Environmental activists urge overhaul of EIA process

The environmental impact assessment (EIA) procedure needs to be overhauled so that controversial projects can be reviewed more thoroughly and political responsibility is more clearly defined, environmentalists said yesterday.

The Environmental Protection Administration (EPA) today will hold its fifth EIA meeting related to a controversial petrochemical project planned by Kuokuang Petrochemical Technology Co for a wetlands area in Changhua County.

Environmental activists have criticized the EIA process, calling its as flawed.

Chen Ping-hsuan (陳平軒), spokesperson of the National Youth Alliance Against Kuokuang Petrochemical Project, said members of the EIA committee reviewing the project had come under excessive political pressure because they had the power to veto the project.

Chen said the final decision on the project should not be made based solely on the EPA’s judgment.

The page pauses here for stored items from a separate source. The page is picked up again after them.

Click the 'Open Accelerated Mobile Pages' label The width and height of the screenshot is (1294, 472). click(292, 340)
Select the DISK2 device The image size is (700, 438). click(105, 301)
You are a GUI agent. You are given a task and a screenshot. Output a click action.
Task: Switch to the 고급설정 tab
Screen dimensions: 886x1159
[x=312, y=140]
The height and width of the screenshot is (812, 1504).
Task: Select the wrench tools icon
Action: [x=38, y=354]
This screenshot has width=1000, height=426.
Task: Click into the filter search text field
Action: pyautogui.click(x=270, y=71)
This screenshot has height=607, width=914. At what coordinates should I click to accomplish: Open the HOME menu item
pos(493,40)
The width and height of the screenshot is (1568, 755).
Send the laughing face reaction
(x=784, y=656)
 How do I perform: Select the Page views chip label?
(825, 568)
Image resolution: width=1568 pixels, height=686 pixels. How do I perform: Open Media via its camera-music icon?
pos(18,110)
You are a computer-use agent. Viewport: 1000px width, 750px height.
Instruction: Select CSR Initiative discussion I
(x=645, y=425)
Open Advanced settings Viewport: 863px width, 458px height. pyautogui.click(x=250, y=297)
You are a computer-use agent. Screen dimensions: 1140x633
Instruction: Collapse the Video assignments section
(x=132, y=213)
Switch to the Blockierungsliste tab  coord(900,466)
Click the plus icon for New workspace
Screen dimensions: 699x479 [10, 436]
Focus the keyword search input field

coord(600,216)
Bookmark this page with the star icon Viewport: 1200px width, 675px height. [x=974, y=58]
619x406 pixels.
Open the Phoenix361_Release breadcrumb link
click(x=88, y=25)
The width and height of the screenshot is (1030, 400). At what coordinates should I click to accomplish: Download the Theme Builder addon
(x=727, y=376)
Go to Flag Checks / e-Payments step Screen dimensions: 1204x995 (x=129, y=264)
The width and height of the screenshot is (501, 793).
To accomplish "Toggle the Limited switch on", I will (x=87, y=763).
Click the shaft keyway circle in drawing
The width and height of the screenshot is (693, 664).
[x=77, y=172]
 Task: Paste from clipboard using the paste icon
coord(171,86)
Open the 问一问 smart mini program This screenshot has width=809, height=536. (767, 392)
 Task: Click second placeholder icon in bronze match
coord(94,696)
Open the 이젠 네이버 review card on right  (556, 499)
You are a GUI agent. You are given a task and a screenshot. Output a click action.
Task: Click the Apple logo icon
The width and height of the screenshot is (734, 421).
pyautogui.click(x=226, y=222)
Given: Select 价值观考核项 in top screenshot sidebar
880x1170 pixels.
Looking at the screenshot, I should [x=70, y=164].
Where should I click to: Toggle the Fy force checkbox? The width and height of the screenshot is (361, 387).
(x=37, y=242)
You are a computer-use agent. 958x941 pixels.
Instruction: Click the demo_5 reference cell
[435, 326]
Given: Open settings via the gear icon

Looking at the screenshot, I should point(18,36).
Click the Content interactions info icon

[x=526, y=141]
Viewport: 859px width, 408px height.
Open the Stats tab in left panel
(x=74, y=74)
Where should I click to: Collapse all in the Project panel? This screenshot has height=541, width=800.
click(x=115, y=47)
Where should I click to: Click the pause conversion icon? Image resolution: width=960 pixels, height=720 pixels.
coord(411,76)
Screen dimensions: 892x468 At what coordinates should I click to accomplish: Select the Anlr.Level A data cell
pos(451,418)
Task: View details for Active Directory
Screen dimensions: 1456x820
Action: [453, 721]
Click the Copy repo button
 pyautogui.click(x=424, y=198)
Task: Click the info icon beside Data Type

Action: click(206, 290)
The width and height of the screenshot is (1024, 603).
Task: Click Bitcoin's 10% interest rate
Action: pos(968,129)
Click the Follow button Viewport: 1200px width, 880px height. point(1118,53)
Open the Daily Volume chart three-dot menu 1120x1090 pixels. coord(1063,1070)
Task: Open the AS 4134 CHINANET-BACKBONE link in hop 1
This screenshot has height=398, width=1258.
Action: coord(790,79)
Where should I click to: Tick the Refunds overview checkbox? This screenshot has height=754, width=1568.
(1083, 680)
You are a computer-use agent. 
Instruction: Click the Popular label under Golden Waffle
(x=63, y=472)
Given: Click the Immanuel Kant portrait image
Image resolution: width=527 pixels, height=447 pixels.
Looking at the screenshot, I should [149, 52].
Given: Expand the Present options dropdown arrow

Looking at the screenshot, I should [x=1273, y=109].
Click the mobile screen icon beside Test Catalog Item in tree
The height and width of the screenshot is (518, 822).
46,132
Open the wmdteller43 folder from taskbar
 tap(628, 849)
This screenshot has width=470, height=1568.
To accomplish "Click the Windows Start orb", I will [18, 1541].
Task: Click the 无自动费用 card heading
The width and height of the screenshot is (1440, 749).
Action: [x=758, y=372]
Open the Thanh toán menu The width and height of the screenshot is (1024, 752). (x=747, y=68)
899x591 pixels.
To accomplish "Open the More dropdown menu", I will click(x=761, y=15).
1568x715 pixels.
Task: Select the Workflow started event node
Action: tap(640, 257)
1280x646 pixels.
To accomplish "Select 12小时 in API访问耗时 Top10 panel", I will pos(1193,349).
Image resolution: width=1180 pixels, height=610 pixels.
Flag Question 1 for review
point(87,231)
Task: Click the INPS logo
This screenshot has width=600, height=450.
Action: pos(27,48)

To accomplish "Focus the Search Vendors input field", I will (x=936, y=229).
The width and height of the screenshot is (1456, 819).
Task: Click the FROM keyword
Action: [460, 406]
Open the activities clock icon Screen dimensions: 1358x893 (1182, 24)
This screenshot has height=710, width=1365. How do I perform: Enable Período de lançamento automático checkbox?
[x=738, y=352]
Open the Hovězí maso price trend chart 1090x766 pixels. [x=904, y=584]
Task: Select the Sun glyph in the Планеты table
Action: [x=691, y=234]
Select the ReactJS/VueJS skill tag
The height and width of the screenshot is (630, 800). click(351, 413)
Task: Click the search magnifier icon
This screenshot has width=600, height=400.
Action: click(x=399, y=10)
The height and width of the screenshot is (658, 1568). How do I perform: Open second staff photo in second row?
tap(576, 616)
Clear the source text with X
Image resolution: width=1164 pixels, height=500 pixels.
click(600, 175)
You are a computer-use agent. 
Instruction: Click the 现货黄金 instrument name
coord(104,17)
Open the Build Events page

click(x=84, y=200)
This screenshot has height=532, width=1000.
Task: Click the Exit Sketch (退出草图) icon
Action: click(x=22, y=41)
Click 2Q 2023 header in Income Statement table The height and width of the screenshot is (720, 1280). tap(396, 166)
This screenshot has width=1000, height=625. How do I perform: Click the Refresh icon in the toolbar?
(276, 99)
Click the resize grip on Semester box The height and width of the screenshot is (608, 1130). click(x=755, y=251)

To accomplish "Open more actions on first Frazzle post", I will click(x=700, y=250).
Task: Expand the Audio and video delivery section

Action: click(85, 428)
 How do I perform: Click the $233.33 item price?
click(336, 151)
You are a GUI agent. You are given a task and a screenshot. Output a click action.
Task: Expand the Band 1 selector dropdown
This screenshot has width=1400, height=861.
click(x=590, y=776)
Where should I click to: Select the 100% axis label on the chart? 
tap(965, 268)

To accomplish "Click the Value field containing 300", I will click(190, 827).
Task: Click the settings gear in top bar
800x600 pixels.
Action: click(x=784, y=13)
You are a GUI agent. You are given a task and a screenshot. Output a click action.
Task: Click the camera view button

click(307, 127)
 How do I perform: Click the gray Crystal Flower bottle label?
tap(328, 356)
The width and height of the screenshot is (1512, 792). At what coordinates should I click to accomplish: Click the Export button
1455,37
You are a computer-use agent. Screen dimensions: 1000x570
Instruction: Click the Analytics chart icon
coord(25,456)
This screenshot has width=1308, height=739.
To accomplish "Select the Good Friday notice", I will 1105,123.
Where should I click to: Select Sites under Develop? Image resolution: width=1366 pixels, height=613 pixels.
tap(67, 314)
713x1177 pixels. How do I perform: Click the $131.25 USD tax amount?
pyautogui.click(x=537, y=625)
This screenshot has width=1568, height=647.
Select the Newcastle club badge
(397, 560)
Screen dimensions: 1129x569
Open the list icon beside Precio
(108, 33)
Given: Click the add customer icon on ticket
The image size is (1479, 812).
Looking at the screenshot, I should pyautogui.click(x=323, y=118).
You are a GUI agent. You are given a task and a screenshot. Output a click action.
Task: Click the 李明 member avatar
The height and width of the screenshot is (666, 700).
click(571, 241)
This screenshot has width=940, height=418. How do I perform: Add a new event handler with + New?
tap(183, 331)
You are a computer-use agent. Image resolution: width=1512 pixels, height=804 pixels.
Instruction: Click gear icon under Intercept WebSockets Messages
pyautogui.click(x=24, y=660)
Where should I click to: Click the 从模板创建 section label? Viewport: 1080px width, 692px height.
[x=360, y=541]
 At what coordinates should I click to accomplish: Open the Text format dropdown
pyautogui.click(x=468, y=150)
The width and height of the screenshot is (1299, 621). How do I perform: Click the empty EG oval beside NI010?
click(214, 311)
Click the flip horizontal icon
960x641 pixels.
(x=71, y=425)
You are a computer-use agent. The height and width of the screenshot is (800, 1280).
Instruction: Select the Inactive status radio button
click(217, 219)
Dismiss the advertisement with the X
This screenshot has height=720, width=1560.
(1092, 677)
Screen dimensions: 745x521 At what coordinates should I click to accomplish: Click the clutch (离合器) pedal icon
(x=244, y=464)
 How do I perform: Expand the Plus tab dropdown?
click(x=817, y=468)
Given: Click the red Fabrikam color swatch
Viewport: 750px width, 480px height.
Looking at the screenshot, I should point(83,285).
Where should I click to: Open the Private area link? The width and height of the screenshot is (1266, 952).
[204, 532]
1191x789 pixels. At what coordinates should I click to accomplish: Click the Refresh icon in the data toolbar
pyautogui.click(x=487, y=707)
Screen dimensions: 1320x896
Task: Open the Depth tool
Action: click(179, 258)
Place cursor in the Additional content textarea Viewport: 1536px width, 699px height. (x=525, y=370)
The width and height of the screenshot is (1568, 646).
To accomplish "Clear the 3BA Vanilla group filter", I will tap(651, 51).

Instead, the Executive Yuan should convene interdepartmental meetings to weigh a wide range of issues, from environmental protection to economic development.

“It is the Executive Yuan, not the EPA, that should be the gatekeeper of the review process so we know who can be held substantively responsible for the decision,” he said.

Such a broad review was necessary for projects such as the Kuokuang petrochemical complex plan because they could have a substantial impact on all government branches, far beyond the reach of the EPA, the activist said.

Chen also worried that because the EPA has been given de facto veto power by politicians, the EIA committee members would be forced to consider “political issues that are not related to their expertise” because they do not want to upset the authorities.

Chen said the EIA process should rely on more formal formats, such as administrative hearings, rather than the semi-public meetings used at present where comments by committee members are not a matter of public record.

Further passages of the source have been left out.